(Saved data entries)
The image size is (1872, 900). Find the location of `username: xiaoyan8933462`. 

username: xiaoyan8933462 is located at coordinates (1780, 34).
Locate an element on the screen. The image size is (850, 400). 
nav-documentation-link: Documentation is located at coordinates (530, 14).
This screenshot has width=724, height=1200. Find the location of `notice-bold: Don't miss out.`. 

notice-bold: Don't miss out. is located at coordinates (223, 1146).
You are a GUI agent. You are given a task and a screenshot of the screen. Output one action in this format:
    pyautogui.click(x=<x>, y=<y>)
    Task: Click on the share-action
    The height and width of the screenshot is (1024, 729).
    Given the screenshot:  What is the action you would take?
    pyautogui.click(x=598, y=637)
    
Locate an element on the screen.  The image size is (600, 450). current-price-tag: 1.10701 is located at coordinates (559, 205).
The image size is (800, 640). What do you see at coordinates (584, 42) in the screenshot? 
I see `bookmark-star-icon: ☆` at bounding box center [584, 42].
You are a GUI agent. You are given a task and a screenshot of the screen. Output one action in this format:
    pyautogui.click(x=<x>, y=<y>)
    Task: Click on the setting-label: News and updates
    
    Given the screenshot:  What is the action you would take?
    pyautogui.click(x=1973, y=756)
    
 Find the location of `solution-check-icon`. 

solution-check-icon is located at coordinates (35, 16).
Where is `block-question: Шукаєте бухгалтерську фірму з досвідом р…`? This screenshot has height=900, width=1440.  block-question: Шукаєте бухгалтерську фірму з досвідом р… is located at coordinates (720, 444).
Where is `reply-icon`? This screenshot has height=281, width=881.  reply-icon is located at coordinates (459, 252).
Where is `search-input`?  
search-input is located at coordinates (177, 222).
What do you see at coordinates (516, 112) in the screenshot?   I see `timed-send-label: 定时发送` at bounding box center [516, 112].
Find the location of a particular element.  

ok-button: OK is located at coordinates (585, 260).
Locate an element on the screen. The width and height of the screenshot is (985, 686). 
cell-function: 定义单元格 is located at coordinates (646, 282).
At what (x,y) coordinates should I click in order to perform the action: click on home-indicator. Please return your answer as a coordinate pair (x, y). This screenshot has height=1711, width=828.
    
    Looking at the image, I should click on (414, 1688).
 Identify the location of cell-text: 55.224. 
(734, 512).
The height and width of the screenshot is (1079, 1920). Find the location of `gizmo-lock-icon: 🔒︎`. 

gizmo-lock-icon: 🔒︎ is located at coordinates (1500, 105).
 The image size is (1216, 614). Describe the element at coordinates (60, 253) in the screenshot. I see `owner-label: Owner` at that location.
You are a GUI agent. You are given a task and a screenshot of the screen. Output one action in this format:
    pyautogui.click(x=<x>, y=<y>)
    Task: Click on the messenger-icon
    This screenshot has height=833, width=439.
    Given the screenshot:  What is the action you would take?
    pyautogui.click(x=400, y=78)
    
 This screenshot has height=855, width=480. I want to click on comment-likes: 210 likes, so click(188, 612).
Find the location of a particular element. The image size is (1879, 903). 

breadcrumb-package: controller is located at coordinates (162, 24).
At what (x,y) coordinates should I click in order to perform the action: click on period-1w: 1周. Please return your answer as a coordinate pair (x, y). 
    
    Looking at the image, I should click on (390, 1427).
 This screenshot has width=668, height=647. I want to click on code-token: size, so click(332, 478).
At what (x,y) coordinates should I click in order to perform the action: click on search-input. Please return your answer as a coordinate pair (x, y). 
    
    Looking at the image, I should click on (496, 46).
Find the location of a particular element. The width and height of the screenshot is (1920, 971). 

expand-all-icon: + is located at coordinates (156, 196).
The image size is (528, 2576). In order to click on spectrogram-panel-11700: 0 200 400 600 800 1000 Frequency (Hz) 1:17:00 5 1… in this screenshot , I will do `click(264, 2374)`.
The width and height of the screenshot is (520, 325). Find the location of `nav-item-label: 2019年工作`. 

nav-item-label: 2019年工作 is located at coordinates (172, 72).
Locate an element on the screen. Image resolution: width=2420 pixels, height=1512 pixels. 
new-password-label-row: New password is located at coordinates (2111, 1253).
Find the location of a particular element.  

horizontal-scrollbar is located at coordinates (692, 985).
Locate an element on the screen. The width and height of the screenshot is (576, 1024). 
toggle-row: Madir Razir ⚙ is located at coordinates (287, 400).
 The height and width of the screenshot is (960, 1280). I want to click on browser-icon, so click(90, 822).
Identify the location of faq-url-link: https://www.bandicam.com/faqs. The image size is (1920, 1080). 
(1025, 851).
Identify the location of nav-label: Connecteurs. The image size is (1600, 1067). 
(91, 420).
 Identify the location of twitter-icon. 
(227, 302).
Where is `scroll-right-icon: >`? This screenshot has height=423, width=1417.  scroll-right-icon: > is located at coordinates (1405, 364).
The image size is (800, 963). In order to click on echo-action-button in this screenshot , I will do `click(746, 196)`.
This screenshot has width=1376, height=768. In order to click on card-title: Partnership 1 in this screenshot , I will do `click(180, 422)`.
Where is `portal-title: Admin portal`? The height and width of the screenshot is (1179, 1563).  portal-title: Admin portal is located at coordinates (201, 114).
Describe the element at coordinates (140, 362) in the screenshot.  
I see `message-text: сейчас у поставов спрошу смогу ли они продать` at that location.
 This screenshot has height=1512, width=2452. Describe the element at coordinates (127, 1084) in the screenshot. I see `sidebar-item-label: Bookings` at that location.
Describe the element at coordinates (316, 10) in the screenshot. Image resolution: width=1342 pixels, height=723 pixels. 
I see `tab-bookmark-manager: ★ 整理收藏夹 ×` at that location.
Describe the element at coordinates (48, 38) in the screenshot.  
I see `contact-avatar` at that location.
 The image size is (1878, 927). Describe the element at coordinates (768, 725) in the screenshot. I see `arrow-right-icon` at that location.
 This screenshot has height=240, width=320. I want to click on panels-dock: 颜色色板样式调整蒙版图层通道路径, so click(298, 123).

Exercise objective: Print the material above again, line for line, changing nothing.

Solution:
The image size is (1872, 900). Find the location of `username: xiaoyan8933462`. 

username: xiaoyan8933462 is located at coordinates (1780, 34).
Locate an element on the screen. The image size is (850, 400). 
nav-documentation-link: Documentation is located at coordinates (530, 14).
This screenshot has width=724, height=1200. Find the location of `notice-bold: Don't miss out.`. 

notice-bold: Don't miss out. is located at coordinates (223, 1146).
You are a GUI agent. You are given a task and a screenshot of the screen. Output one action in this format:
    pyautogui.click(x=<x>, y=<y>)
    Task: Click on the share-action
    The height and width of the screenshot is (1024, 729).
    Given the screenshot:  What is the action you would take?
    pyautogui.click(x=598, y=637)
    
Locate an element on the screen.  The image size is (600, 450). current-price-tag: 1.10701 is located at coordinates (559, 205).
The image size is (800, 640). What do you see at coordinates (584, 42) in the screenshot? 
I see `bookmark-star-icon: ☆` at bounding box center [584, 42].
You are a GUI agent. You are given a task and a screenshot of the screen. Output one action in this format:
    pyautogui.click(x=<x>, y=<y>)
    Task: Click on the setting-label: News and updates
    
    Given the screenshot:  What is the action you would take?
    pyautogui.click(x=1973, y=756)
    
 Find the location of `solution-check-icon`. 

solution-check-icon is located at coordinates (35, 16).
Where is `block-question: Шукаєте бухгалтерську фірму з досвідом р…`? This screenshot has height=900, width=1440.  block-question: Шукаєте бухгалтерську фірму з досвідом р… is located at coordinates (720, 444).
Where is `reply-icon`? This screenshot has height=281, width=881.  reply-icon is located at coordinates (459, 252).
Where is `search-input`?  
search-input is located at coordinates (177, 222).
What do you see at coordinates (516, 112) in the screenshot?   I see `timed-send-label: 定时发送` at bounding box center [516, 112].
Find the location of a particular element.  

ok-button: OK is located at coordinates (585, 260).
Locate an element on the screen. The width and height of the screenshot is (985, 686). 
cell-function: 定义单元格 is located at coordinates (646, 282).
At what (x,y) coordinates should I click in order to perform the action: click on home-indicator. Please return your answer as a coordinate pair (x, y). This screenshot has height=1711, width=828.
    
    Looking at the image, I should click on (414, 1688).
 Identify the location of cell-text: 55.224. 
(734, 512).
The height and width of the screenshot is (1079, 1920). Find the location of `gizmo-lock-icon: 🔒︎`. 

gizmo-lock-icon: 🔒︎ is located at coordinates (1500, 105).
 The image size is (1216, 614). Describe the element at coordinates (60, 253) in the screenshot. I see `owner-label: Owner` at that location.
You are a GUI agent. You are given a task and a screenshot of the screen. Output one action in this format:
    pyautogui.click(x=<x>, y=<y>)
    Task: Click on the messenger-icon
    This screenshot has height=833, width=439.
    Given the screenshot:  What is the action you would take?
    pyautogui.click(x=400, y=78)
    
 This screenshot has height=855, width=480. I want to click on comment-likes: 210 likes, so click(188, 612).
Find the location of a particular element. The image size is (1879, 903). 

breadcrumb-package: controller is located at coordinates (162, 24).
At what (x,y) coordinates should I click in order to perform the action: click on period-1w: 1周. Please return your answer as a coordinate pair (x, y). 
    
    Looking at the image, I should click on (390, 1427).
 This screenshot has width=668, height=647. I want to click on code-token: size, so click(332, 478).
At what (x,y) coordinates should I click in order to perform the action: click on search-input. Please return your answer as a coordinate pair (x, y). 
    
    Looking at the image, I should click on (496, 46).
Find the location of a particular element. The width and height of the screenshot is (1920, 971). 

expand-all-icon: + is located at coordinates (156, 196).
The image size is (528, 2576). In order to click on spectrogram-panel-11700: 0 200 400 600 800 1000 Frequency (Hz) 1:17:00 5 1… in this screenshot , I will do `click(264, 2374)`.
The width and height of the screenshot is (520, 325). Find the location of `nav-item-label: 2019年工作`. 

nav-item-label: 2019年工作 is located at coordinates (172, 72).
Locate an element on the screen. Image resolution: width=2420 pixels, height=1512 pixels. 
new-password-label-row: New password is located at coordinates (2111, 1253).
Find the location of a particular element.  

horizontal-scrollbar is located at coordinates (692, 985).
Locate an element on the screen. The width and height of the screenshot is (576, 1024). 
toggle-row: Madir Razir ⚙ is located at coordinates (287, 400).
 The height and width of the screenshot is (960, 1280). I want to click on browser-icon, so click(90, 822).
Identify the location of faq-url-link: https://www.bandicam.com/faqs. The image size is (1920, 1080). 
(1025, 851).
Identify the location of nav-label: Connecteurs. The image size is (1600, 1067). 
(91, 420).
 Identify the location of twitter-icon. 
(227, 302).
Where is `scroll-right-icon: >`? This screenshot has height=423, width=1417.  scroll-right-icon: > is located at coordinates (1405, 364).
The image size is (800, 963). In order to click on echo-action-button in this screenshot , I will do `click(746, 196)`.
This screenshot has width=1376, height=768. In order to click on card-title: Partnership 1 in this screenshot , I will do `click(180, 422)`.
Where is `portal-title: Admin portal`? The height and width of the screenshot is (1179, 1563).  portal-title: Admin portal is located at coordinates (201, 114).
Describe the element at coordinates (140, 362) in the screenshot.  
I see `message-text: сейчас у поставов спрошу смогу ли они продать` at that location.
 This screenshot has height=1512, width=2452. Describe the element at coordinates (127, 1084) in the screenshot. I see `sidebar-item-label: Bookings` at that location.
Describe the element at coordinates (316, 10) in the screenshot. Image resolution: width=1342 pixels, height=723 pixels. 
I see `tab-bookmark-manager: ★ 整理收藏夹 ×` at that location.
Describe the element at coordinates (48, 38) in the screenshot.  
I see `contact-avatar` at that location.
 The image size is (1878, 927). Describe the element at coordinates (768, 725) in the screenshot. I see `arrow-right-icon` at that location.
 This screenshot has height=240, width=320. I want to click on panels-dock: 颜色色板样式调整蒙版图层通道路径, so click(298, 123).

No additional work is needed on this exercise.